During a visit to the Port of Nigg, the Record asked if he would apologise to Scots for the disruption.

He said: “No, I think this is the right moment to have this election because we have restored economic stability after a difficult few years.

“Inflation is back to normal and wages have now been rising faster than prices for 10 months.

"The economy this year has grown at a healthy rate and energy bills are falling, so this is the moment to think about the future.”

He then tried to change the subject by claiming the “main” issue is the SNP’s poor record on education.

Sunak was also accused of a “stage managed” trip to Scotland and asked if he is scared of normal Scots

He said: "I think I've been here multiple times in the last few months alone. We were just remarking actually that I've been back and forth quite a lot over the last few weeks.

"And I've been out and about across the UK today, I started in the East Midlands, then I was in Wales, now I'm in Scotland, I'll be elsewhere tomorrow and I'll be doing that every day for the next six weeks.”

Sunak, who is staring defeat in the face, said he would welcome TV debates with Labour leader Keir Starmer.

“This election is about the future of our country. I'm very clear that we live in uncertain times and, given that, I want to make sure I can offer the country, not just bold actions, but a clear plan that will deliver a secure future for everybody.

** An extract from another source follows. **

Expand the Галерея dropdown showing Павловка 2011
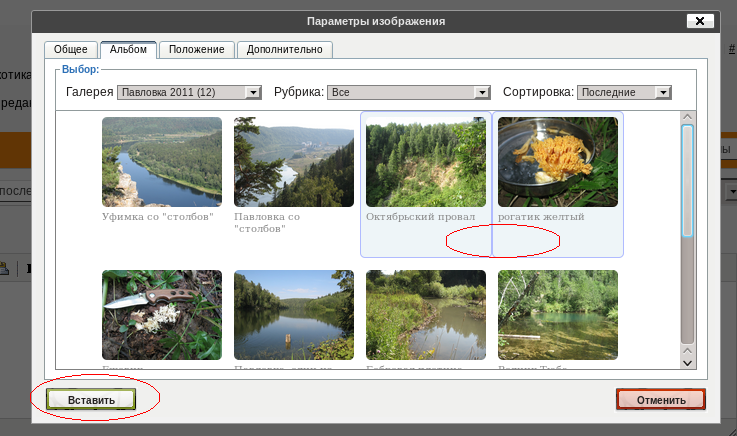Image resolution: width=737 pixels, height=436 pixels. (189, 92)
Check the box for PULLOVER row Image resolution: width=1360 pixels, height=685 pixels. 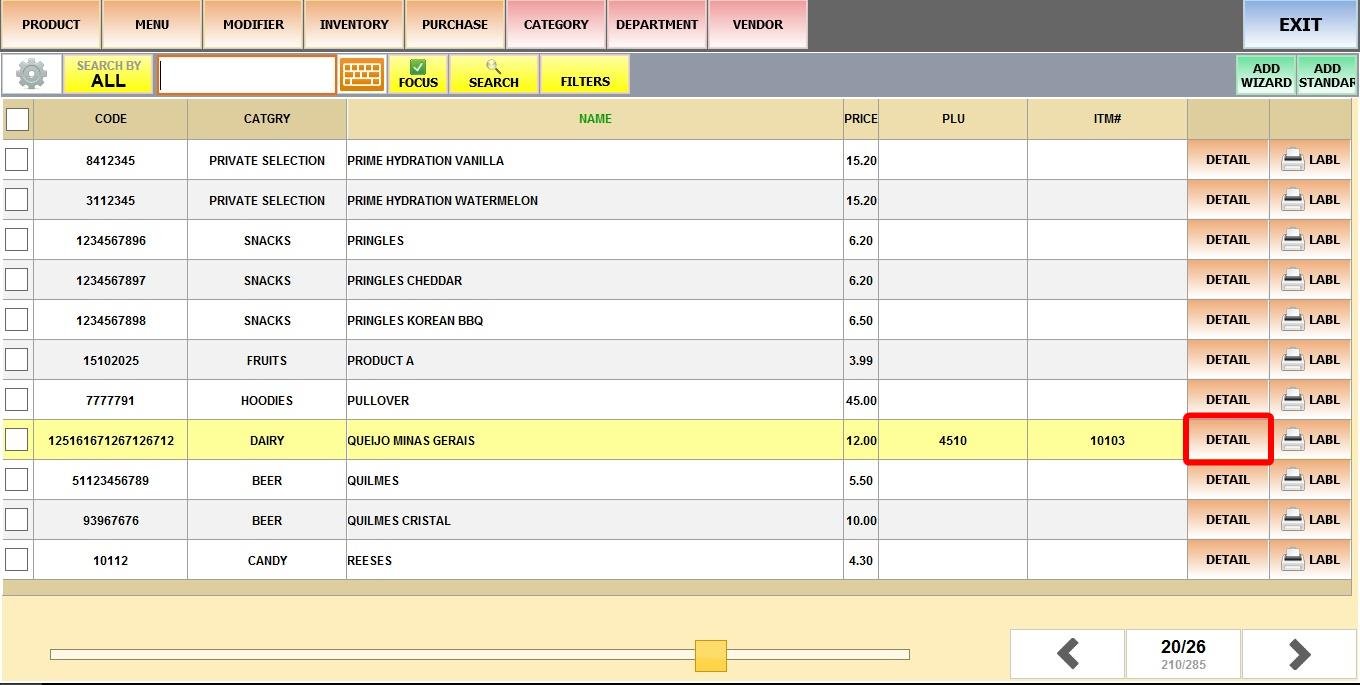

“That's what I want to talk about over the next few weeks and I am happy to debate Keir Starmer head to head as many times as possible over the next few weeks.

The timing of the election means no Rwanda flights will take place before July 4th and his tobacco ban is also at risk.

He was asked if he had “no legacy” to take into the election:

“Look the country's undeniably been through a difficult few years. But what the last few weeks shows is the economy has turned a corner and I have delivered the economic stability that I said I would.

“Now is the moment to consider the future and we live in an uncertain time and that's why we need leadership that has not just a clear plan but is prepared to take bold action to deliver a secure future for everyone across the country. And that's what I'll be talking about over the next few weeks.”

He said of the SNP: “On the union, I’ve always worked collaboratively and constructively with the SNP government where there are areas where we can deliver jointly for the people of Scotland.

"I believe in being a prime minister for every part of the United Kingdom, and that’s what we’ve done. This freeport is an example of that, attracting jobs and investment to this area.”

His day started poorly when he made an embarrassing gaffe chatting about football in a brewery in Wales.

He tried to make small talk with workers and asked them if they were looking forward to "all the football" later this summer as a potential source of revenue.

But one worker pointed out that Wales had not qualified for the Euro 2024 tournament.